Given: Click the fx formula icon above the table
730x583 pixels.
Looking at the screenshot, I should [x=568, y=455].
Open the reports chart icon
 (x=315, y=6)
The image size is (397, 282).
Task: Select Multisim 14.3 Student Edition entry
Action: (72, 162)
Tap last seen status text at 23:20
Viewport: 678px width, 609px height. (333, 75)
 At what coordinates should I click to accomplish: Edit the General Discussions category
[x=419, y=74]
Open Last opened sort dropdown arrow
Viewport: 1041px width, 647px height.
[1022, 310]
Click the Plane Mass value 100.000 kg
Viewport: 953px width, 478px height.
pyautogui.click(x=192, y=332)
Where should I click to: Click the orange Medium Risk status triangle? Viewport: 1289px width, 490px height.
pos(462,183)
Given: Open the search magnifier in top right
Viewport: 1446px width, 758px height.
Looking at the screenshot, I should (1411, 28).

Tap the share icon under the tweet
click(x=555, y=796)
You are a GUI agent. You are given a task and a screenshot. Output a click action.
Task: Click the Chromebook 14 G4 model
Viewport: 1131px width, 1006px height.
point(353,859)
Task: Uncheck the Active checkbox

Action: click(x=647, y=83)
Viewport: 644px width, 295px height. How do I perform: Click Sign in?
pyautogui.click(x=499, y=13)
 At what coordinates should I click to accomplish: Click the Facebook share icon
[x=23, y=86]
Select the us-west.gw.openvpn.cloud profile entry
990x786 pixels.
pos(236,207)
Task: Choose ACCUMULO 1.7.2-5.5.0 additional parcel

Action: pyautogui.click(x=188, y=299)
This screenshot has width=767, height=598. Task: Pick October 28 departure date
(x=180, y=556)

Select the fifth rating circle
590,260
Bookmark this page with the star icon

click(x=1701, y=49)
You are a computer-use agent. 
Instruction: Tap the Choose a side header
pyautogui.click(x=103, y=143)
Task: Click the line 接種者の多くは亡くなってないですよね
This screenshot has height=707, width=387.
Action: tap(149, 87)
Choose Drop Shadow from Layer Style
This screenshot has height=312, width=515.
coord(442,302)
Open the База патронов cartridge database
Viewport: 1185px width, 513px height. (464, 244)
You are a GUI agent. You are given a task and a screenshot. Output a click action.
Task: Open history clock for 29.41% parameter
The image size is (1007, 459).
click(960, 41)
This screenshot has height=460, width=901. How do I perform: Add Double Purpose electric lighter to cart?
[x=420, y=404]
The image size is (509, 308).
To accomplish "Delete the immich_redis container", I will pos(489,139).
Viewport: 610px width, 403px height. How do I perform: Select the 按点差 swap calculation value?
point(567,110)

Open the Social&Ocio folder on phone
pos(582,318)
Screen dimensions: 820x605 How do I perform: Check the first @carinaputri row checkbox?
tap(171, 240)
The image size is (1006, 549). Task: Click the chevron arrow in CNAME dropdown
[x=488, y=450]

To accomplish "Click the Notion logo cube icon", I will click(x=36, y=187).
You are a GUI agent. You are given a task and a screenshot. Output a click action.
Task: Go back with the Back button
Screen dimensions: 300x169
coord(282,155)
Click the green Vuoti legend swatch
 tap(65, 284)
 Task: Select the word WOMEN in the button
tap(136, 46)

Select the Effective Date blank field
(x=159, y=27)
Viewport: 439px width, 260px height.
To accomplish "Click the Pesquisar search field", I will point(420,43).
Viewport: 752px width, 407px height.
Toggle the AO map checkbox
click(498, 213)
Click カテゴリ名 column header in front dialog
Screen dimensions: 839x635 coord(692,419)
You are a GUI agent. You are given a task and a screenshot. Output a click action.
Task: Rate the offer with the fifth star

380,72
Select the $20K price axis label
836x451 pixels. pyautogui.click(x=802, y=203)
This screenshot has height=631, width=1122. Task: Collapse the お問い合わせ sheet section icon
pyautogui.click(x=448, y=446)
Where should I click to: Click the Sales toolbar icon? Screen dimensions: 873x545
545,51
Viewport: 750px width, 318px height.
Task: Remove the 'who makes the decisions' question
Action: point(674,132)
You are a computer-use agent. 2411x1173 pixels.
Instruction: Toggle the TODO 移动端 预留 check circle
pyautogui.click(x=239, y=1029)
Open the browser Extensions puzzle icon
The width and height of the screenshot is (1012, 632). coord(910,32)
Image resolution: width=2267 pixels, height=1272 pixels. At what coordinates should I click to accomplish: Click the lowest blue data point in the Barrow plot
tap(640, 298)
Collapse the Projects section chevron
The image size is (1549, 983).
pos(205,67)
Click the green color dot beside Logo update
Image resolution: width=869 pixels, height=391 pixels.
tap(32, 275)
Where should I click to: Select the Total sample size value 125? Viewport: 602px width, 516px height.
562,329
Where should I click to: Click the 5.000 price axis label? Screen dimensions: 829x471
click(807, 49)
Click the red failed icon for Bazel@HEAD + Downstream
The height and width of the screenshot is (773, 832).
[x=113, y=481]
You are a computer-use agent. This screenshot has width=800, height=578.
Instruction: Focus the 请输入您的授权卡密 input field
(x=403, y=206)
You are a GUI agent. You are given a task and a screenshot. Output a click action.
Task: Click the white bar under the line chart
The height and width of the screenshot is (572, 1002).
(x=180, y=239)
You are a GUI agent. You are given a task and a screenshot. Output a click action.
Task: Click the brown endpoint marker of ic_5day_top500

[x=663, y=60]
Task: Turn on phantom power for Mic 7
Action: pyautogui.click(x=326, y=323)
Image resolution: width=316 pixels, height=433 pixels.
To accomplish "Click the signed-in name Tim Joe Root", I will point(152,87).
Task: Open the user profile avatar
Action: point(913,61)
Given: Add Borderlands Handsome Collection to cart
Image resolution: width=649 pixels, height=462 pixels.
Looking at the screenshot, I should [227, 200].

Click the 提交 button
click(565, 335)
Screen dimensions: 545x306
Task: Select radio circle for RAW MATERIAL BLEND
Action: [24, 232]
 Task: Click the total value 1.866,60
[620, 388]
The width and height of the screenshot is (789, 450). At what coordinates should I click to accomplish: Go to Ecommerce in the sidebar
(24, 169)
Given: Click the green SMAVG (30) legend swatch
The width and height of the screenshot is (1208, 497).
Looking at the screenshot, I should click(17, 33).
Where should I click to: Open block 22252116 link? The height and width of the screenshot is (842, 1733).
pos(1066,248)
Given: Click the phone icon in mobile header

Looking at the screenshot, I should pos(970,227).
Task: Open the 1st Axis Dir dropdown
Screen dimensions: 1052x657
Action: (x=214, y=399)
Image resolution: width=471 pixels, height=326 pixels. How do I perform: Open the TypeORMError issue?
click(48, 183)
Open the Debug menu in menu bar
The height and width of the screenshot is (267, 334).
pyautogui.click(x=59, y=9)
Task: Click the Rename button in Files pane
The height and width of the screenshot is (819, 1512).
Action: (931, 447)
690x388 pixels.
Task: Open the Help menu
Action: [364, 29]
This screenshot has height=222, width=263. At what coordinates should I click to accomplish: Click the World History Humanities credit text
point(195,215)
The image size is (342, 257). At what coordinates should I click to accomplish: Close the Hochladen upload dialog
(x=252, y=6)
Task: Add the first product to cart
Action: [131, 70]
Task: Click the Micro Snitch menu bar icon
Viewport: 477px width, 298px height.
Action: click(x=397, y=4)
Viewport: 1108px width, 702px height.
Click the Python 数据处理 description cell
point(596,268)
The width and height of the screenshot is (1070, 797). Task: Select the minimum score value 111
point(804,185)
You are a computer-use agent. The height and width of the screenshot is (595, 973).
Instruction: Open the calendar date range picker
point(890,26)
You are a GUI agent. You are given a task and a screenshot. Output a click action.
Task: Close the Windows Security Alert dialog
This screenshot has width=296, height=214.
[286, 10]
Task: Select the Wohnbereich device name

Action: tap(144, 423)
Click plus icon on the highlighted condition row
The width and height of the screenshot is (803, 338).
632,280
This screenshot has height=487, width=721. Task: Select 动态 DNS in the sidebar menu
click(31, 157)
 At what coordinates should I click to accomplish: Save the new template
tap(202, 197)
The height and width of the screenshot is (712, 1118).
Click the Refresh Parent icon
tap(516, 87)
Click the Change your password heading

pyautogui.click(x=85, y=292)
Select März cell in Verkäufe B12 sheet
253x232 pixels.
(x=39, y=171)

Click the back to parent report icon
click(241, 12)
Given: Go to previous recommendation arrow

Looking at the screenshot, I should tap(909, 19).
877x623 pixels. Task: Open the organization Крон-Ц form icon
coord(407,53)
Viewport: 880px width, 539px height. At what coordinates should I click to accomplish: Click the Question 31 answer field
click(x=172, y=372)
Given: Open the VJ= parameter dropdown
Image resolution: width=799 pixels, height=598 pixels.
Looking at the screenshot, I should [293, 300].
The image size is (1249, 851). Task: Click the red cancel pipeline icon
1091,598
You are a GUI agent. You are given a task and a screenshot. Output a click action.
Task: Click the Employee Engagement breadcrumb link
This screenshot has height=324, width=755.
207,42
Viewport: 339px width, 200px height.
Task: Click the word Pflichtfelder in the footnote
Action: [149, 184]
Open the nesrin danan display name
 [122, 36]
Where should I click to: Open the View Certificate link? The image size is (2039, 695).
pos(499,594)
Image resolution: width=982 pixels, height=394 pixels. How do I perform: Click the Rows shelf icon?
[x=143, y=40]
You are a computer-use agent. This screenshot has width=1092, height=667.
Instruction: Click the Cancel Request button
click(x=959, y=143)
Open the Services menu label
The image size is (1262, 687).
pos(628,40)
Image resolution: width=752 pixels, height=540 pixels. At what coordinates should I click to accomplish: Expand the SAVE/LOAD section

» **YOUR OBJECTIVE**: Switch "Collapse" to "Expand" in the rows starting with the line that contains "Select the $20K price axis label" and going on through the line that contains "pyautogui.click(x=448, y=446)". Give back only those lines, with nothing else changed.

» **RESULT OF THE EXERCISE**:
Select the $20K price axis label
836x451 pixels. pyautogui.click(x=802, y=203)
This screenshot has height=631, width=1122. Task: Expand the お問い合わせ sheet section icon
pyautogui.click(x=448, y=446)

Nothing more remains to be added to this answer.